Asked whether such a war could spread beyond the Middle East, Dr Borck was less convinced.
He said: “I’m not sure about that. I think I could I could see a regional war that involves some external actors, primarily the United States or anyone else that wants to support Israel.
“What I don’t see right now, is any external power, actively supporting a kind of Iranian coalition – the sort of scenario where Russia or China come in behind Iran.
“I don’t think that’s realistic, I don’t think Russia or China would have enough interest because Iran is not important enough to them.”
Equally, Israel, while widely believed to have nuclear weapons, adhered to a strict “no-first use” doctrine meaning it would highly unlikely to use them, Dr Borck pointed out.
He said: “I think the whole notion of a nuclear escalation risk again, is going too far.
“Nevertheless, this is without doubt a really dangerous conflict, there’s no two ways about it and that is why the whole world is currently paying attention.
“Israel has the by far, the most capable, well equipped, battle-tested military in the Middle East.
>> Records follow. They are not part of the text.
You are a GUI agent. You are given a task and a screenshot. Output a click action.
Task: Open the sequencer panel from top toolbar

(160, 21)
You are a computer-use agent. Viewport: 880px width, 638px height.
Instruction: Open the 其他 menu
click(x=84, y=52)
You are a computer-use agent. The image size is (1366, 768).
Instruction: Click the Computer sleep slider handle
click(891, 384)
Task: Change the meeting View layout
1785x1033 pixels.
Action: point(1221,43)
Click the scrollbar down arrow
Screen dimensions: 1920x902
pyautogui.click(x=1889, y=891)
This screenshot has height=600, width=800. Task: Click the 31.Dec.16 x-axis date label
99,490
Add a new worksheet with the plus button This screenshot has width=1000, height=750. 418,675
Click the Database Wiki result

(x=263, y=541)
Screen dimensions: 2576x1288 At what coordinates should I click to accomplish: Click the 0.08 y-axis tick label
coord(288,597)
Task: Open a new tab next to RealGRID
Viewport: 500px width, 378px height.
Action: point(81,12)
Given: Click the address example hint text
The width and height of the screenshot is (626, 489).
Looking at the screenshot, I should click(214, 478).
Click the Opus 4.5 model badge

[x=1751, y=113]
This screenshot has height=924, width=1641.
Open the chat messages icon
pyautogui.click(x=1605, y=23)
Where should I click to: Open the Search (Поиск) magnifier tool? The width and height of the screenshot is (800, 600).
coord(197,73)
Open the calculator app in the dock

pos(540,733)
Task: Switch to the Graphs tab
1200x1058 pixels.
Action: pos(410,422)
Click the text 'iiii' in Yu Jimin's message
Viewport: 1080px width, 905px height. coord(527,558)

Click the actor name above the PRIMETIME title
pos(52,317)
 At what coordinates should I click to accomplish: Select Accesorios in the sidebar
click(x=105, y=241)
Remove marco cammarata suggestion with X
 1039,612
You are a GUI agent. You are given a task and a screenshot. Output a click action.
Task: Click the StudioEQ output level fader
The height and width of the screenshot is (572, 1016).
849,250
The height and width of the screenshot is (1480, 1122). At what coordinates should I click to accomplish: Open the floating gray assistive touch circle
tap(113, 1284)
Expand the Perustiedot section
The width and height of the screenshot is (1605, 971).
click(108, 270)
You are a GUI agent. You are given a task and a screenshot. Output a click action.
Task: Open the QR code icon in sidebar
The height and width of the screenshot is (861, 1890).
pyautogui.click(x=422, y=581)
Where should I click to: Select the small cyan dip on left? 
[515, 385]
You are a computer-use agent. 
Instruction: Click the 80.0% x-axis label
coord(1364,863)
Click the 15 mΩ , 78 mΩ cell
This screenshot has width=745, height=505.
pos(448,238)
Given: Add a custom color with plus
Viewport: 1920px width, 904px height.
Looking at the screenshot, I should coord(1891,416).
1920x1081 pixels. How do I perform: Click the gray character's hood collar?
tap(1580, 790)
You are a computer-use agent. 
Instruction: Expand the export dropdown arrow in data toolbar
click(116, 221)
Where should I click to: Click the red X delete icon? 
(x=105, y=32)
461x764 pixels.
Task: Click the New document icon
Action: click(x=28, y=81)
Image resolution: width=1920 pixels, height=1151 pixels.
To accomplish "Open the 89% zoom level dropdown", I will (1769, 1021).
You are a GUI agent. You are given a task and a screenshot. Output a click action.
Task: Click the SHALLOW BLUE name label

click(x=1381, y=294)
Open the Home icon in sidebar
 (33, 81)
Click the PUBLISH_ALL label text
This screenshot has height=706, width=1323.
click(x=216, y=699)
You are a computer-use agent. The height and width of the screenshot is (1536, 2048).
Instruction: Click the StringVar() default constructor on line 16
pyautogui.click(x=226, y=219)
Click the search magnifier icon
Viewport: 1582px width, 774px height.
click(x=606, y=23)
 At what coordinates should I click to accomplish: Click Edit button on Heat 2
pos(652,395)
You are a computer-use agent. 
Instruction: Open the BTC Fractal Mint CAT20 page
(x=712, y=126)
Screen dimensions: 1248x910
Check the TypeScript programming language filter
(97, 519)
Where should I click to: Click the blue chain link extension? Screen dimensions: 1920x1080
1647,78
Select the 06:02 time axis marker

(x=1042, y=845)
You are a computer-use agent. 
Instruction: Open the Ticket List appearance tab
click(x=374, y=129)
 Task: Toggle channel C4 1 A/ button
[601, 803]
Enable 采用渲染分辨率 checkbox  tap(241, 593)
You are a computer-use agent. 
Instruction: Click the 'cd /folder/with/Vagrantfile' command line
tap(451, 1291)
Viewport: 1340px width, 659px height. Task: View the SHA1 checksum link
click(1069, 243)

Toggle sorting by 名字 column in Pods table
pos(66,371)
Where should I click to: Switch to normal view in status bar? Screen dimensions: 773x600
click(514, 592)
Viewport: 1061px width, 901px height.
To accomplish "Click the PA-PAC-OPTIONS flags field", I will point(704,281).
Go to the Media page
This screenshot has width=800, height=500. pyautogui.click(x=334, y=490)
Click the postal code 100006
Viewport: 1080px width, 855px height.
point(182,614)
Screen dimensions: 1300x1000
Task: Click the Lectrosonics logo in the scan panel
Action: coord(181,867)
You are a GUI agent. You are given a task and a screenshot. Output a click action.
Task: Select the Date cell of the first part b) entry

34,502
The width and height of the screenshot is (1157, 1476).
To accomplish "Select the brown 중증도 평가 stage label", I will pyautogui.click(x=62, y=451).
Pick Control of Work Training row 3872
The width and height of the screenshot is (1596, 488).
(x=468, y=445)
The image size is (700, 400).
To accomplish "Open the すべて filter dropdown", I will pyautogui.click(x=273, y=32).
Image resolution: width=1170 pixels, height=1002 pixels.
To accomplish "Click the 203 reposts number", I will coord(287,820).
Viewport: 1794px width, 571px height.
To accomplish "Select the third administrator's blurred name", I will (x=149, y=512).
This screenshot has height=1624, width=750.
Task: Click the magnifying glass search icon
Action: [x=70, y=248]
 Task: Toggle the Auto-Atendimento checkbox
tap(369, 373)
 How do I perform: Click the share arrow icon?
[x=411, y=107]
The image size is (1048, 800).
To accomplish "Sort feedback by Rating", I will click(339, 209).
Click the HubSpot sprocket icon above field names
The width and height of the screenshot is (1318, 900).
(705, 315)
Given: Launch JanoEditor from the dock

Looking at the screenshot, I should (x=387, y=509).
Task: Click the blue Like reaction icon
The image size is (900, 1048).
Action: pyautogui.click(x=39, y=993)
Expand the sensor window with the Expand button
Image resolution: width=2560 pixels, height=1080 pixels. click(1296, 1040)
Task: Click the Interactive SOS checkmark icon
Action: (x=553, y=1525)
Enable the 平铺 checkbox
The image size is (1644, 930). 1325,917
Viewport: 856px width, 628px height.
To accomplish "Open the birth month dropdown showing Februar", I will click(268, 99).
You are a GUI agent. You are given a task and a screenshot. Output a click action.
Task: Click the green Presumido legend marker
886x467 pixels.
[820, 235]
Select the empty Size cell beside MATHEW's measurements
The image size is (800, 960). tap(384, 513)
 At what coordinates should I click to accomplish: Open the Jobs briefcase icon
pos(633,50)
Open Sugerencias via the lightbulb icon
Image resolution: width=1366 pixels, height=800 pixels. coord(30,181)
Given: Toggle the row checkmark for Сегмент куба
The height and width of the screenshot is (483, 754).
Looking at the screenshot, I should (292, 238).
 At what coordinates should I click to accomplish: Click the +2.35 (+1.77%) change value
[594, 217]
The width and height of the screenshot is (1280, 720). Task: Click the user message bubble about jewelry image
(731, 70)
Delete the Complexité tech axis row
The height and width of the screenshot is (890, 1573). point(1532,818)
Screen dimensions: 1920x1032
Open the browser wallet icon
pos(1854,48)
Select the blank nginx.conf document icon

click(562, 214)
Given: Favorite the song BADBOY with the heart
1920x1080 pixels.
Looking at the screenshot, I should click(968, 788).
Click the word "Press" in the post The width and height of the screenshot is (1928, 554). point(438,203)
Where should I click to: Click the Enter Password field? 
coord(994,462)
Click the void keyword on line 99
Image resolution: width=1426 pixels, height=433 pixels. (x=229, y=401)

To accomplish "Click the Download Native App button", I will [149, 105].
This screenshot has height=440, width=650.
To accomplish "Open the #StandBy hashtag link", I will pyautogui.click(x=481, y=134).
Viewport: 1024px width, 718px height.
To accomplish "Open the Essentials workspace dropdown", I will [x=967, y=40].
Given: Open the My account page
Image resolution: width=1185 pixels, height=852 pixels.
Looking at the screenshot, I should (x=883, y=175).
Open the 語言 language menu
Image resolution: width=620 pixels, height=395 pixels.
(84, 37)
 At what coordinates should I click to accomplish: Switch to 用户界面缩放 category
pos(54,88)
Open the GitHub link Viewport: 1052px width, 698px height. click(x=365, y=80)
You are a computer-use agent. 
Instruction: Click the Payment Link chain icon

I think that can be said, it does not really have peer-competitors in the Middle East.
“But the really complicated thing is that it’s quite hard to compare, pound for pound if you will, the Israeli military with what Iran has.
“Because Iran has some conventional forces. But what makes Iran ‘special’ and something of a wildcard is its irregular warfare capacity, and its partners or proxies, these armed non-state actors, Hezbollah, militias in Iraq, Syria.
“They’re not necessarily part of the Iranians that have a chain of command, strictly speaking, but they’re clearly partners of Iran. And that is that makes it more complicated to compare.”